RIP140 is required for oestrogen signalling in the mammary gland
Given the importance of oestrogen and progesterone signalling in mammary gland development, we next examined the expression of their receptors, a number of their targets and other transcription factors associated with steroid hormone signalling. The expression of ERα mRNA and protein in mammary glands from RIP140 KO mice were similar to those in WT mice (Fig. 3A,B); however, the expression of a number of oestrogen targets, including Areg, Pgr, cyclin D1 (Ccnd1) and Gata3 were markedly reduced at both the mRNA and protein levels in the absence of RIP140. Consistent with these observations, there was a decrease in the expression of genes downstream of progesterone signalling, including Wnt4 and calcitonin (supplementary material Fig. S5A). It is noteworthy that the expression levels of many other genes that we monitored, including the ERα target gene c-Myc (Myc), the transcription factors cJun (Jun), cFos (Fos) and Sp1, the growth factor Igf2 and RANKL (Tnfsf11) were maintained in the RIP140 KO mammary glands (supplementary material Fig. S5A). Thus, expression of only a subset of oestrogen receptor target genes was reduced in the absence of RIP140 in the mammary gland. The reduction in Areg and Pgr expression suggests that oestrogen signalling is impaired in the absence of RIP140. This, together with the observed partially impaired progesterone signalling, provides an explanation for the defect in primary duct formation and side-branching in RIP140 KO mice. Parallel gene expression analysis of RIP140 Tg and WT mice revealed similar levels of ERα, an increase in expression of Areg, Pgr, cyclin D1, Gata3 and a surge in the expression of Igf2 and RANKL in the RIP140 Tg mammary glands (supplementary material Fig. S5B). Immunocytochemical analysis of RANKL expression in mammary gland sections revealed that its expression was maintained in the absence of RIP140. In the RIP140 Tg mice, RANKL expression was more widespread, consistent with the increase in epithelial structures (supplementary material Fig. S6).

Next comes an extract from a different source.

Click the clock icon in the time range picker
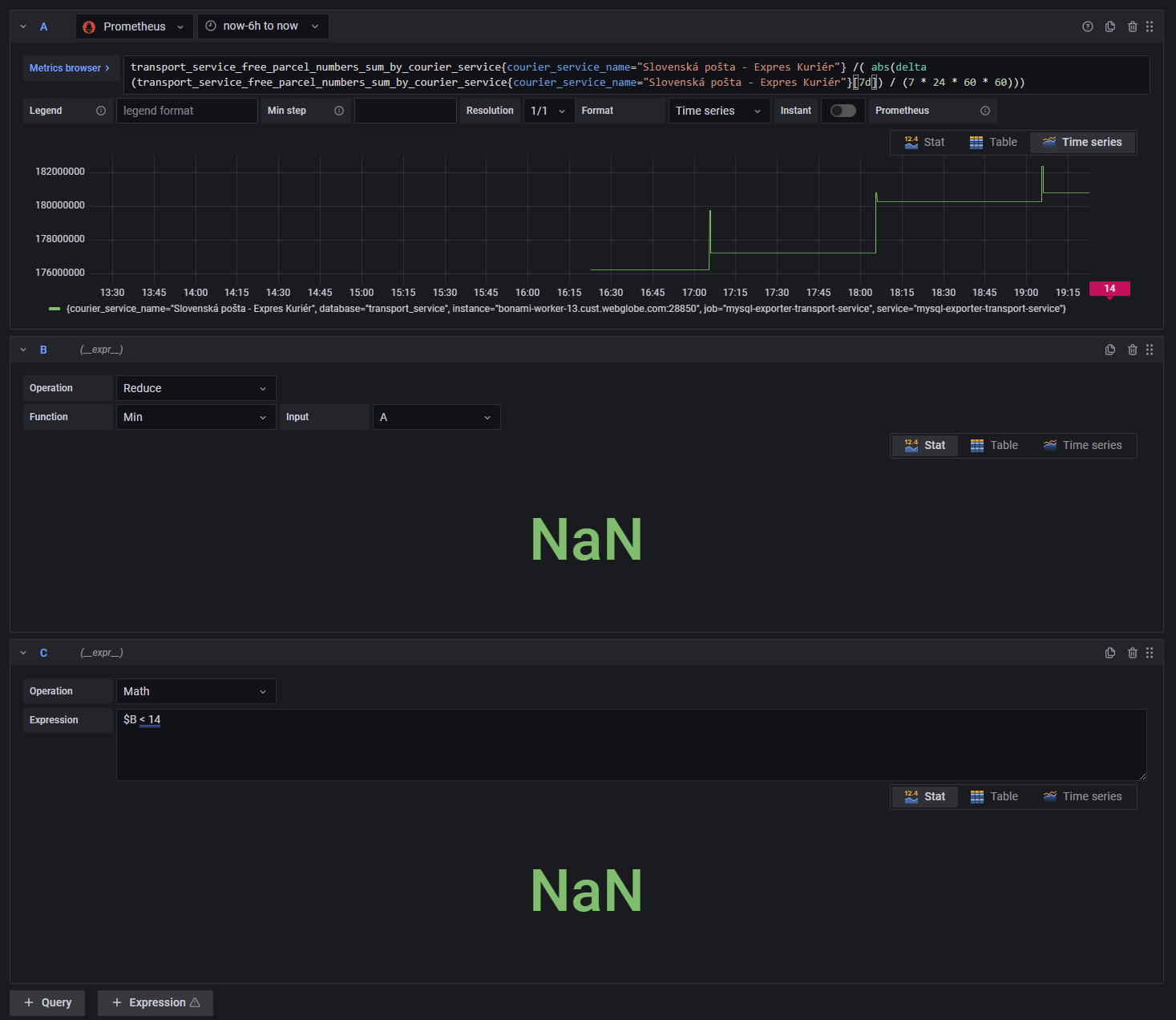Image resolution: width=1176 pixels, height=1020 pixels. click(x=210, y=26)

Further evidence to implicate RIP140 in oestrogen signalling in the mammary gland was obtained by examining the ability of oestrogen to rescue mammary gland development in ovariectomised WT and RIP140 KO animals. Ovariectomy was performed at 3 weeks of age and mice were implanted with slow-releasing oestradiol (E2) or placebo pellets for 21 days. Whereas placebo treatment in both genotypes did not promote ductal growth (Fig. 4B,D), E2 treatment rescued ductal development in WT (Fig. 4A) but not in RIP140 KO mice (Fig. 4C), which failed to show any ductal elongation, indicating that RIP140 is essential for oestrogen-induced ductal morphogenesis in the mammary gland at puberty. The efficacy of the E2 pellets in mice was confirmed by examining their uterine response; both genotypes exhibited larger uteri with water retention (supplementary material Fig. S7). Both RIP140 KO and RIP140 Tg mice have a normal oestrus cycle and analysis of circulating levels of oestradiol in both RIP140 KO and RIP140 Tg mice revealed no significant differences in their levels. There was a slight reduction in circulating prolactin in RIP140 KO mice and a corresponding increase in RIP140 Tg mice but the differences were not statistically significant (supplementary material Fig. S8).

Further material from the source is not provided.